- Date: January 1, 1949
- Season: 1948
- Stadium: Gator Bowl Stadium
- Location: Jacksonville, Florida
- MVP: HB Bobby Gage (Clemson)
- Referee: Louis House (Big Seven; split crew: Big Seven, Southern)
- Attendance: 35,273

= 1949 Gator Bowl =

American college football game

The 1949 Gator Bowl was a college football post-season bowl game that featured the Missouri Tigers and the Clemson Tigers.

==Background==
Missouri went 8-2, an improvement of two games from last season, with a five-game winning streak occurring after a 21-7 loss to Ohio State. They finished 5-1 in the Big Seven Conference, losing to Oklahoma 41-7.
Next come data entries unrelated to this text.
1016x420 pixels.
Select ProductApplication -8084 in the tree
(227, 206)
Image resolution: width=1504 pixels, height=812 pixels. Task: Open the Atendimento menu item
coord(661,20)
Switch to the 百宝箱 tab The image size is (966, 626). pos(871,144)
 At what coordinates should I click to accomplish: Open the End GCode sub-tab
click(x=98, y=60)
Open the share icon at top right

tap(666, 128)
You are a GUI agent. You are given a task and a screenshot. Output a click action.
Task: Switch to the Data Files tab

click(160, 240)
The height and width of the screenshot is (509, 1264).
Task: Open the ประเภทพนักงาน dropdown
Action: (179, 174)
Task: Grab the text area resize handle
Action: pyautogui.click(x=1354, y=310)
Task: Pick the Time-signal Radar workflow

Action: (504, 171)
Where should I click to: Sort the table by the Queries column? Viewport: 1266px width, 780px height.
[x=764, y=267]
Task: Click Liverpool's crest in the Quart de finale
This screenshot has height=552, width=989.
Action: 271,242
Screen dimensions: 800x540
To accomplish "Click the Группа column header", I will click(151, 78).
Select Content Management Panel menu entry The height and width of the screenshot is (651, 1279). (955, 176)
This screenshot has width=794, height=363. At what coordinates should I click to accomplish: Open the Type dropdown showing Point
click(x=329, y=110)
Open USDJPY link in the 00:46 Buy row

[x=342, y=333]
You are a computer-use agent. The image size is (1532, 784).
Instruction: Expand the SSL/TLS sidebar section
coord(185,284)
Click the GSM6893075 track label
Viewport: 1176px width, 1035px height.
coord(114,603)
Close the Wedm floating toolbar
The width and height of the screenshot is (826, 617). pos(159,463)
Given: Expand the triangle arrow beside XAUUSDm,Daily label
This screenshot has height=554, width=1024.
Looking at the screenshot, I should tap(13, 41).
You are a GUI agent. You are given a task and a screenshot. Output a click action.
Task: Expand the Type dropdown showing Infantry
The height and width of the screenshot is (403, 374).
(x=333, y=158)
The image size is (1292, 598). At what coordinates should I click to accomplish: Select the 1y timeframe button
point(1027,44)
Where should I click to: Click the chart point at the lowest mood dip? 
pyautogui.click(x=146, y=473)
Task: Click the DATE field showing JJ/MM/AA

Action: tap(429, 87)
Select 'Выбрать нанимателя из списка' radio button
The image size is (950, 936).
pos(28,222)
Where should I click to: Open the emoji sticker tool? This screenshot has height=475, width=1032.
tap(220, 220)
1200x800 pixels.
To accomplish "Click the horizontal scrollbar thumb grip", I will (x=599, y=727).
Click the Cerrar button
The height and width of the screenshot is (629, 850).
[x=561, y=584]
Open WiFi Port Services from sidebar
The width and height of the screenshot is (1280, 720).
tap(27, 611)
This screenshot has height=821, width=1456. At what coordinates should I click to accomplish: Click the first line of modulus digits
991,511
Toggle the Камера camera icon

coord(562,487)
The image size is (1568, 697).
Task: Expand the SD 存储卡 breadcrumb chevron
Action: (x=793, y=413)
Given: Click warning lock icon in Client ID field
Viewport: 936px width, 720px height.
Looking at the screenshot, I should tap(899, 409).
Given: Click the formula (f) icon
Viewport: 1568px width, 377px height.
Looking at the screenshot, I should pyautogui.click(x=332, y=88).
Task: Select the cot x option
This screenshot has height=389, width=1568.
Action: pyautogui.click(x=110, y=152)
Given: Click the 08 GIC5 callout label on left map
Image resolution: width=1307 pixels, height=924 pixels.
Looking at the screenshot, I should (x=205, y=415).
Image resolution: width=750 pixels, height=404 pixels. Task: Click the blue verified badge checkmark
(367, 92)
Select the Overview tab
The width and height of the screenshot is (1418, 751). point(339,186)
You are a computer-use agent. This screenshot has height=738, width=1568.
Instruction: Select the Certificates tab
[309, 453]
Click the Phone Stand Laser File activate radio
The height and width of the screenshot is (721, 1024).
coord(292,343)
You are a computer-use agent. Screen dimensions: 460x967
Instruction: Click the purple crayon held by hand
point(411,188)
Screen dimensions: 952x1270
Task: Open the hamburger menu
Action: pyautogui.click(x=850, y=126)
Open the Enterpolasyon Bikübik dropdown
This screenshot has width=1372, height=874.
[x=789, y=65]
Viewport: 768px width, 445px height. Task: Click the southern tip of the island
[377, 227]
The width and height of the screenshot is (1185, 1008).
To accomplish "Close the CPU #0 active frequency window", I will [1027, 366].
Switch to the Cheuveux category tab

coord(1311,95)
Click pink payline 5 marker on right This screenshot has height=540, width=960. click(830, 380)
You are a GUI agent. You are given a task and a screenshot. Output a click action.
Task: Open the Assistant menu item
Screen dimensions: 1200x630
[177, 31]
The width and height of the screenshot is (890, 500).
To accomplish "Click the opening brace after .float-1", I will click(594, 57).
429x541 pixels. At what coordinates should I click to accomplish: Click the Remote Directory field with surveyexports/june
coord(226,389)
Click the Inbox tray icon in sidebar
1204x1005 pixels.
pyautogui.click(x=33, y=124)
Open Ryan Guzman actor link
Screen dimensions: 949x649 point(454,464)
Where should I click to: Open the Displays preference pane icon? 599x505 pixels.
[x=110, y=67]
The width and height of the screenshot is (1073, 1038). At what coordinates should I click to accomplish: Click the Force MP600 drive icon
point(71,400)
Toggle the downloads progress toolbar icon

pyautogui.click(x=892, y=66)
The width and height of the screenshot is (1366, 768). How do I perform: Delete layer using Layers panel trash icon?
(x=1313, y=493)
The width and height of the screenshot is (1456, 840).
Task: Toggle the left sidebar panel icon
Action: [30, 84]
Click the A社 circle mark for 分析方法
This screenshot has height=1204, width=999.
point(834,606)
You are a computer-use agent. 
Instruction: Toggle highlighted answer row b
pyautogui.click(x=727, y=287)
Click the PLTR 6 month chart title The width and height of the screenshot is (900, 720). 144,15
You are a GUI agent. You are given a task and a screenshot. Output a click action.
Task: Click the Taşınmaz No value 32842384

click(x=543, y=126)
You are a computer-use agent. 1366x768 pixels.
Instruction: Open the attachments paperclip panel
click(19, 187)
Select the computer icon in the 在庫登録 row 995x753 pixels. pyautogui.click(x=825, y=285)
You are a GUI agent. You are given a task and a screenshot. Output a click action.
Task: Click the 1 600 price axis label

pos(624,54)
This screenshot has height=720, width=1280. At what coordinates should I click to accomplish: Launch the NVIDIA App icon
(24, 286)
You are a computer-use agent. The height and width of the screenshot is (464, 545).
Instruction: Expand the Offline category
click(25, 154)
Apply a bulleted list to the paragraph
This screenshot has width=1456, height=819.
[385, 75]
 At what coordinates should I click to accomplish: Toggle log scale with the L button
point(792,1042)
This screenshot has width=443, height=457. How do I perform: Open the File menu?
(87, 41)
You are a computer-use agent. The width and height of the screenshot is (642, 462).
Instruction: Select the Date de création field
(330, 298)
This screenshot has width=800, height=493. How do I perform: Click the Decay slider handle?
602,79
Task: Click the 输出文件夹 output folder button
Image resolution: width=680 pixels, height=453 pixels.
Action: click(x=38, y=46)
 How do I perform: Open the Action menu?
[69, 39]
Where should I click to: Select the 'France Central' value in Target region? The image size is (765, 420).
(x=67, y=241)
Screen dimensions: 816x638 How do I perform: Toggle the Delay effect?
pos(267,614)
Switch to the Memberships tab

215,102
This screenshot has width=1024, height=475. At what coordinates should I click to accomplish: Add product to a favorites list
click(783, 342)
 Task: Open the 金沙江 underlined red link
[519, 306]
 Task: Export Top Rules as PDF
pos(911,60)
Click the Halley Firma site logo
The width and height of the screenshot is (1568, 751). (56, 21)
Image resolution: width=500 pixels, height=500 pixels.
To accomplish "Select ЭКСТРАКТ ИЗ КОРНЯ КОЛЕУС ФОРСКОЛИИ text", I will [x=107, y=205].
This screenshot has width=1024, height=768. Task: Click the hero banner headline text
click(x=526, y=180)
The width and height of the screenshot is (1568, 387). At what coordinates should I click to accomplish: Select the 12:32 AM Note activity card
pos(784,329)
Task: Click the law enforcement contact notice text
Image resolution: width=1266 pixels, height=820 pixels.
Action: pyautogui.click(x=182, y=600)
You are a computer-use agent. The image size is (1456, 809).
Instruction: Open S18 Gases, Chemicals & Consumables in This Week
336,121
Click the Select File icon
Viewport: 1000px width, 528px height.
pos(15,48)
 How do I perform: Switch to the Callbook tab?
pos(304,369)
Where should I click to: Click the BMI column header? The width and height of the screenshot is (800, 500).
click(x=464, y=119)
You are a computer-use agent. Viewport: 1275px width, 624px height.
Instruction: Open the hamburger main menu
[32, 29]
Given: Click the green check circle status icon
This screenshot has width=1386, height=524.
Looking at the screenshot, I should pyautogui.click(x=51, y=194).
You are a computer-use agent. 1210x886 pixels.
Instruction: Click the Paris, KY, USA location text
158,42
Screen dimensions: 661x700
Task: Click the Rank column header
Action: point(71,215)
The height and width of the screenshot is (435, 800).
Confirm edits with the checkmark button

Meanwhile, in 1947, Clemson had gone 4-5, though they won their last three games to finish with a second straight losing season. In 1948, however, they got off to a hot start, routing Presbyterian and NC State with 59 points and allowing none. They rose to #14 by week 4, as they ran the table and finished the regular season 10-0, with a perfect 5-0 record in the Southern Conference. This was their first conference title since 1940. Going into this game, the Tigers had won 13 straight games as they went to their first bowl game in nine years.

==Game summary==
- Clemson - Fred Cone, 1 yard touchdown run (Jack Miller kick)
- Clemson - Fred Cone, 1 yard touchdown run (Miller kick)
- Missouri - Harold Entsminger, 23 yard touchdown run (Dawson kick)
- Missouri - Harold Entsminger, 1 yard touchdown run (Dawson kick)
- Clemson - John Poulos 9 yard touchdown pass from Bobby Gage (Miller kick)
- Missouri - Safety
- Clemson - Miller, 32 yard field goal
- Missouri - Kenneth Bounds, 20 yard touchdown pass from Braznell (Dawson kick)
Missouri had 16 first downs to Clemson's 19, while rushing for 225 yards on 52 carries to Clemson's 186 yards on 42 carries. Missouri passed for 73 yards while Clemson passed for 112. Both teams had 298 yards. Missouri had 3 punts and a 31.0 yard average while Clemson punted once for 35 yards. Missouri lost the ball twice on fumbles while Clemson had one interception. Missouri had four penalties for 42 yards and Clemson had 2 penalties for 10 yards.

For Clemson, Gage went 10-of-23 for 112 yards and one touchdown, while rushing for 25 yards on 15 carries. Fred Cone rushed for 72 yards on 14 carries for two touchdowns. Harold Entsminger rushed for 77 yards on 17 carries and two touchdowns for Missouri

The attendance for the game was 35,273.

==Aftermath==
The following year, Missouri went 7-4, while Clemson went 4-4-2. Missouri went to the Gator Bowl the following year, but lose again. Clemson did not go to another Gator Bowl until 1952.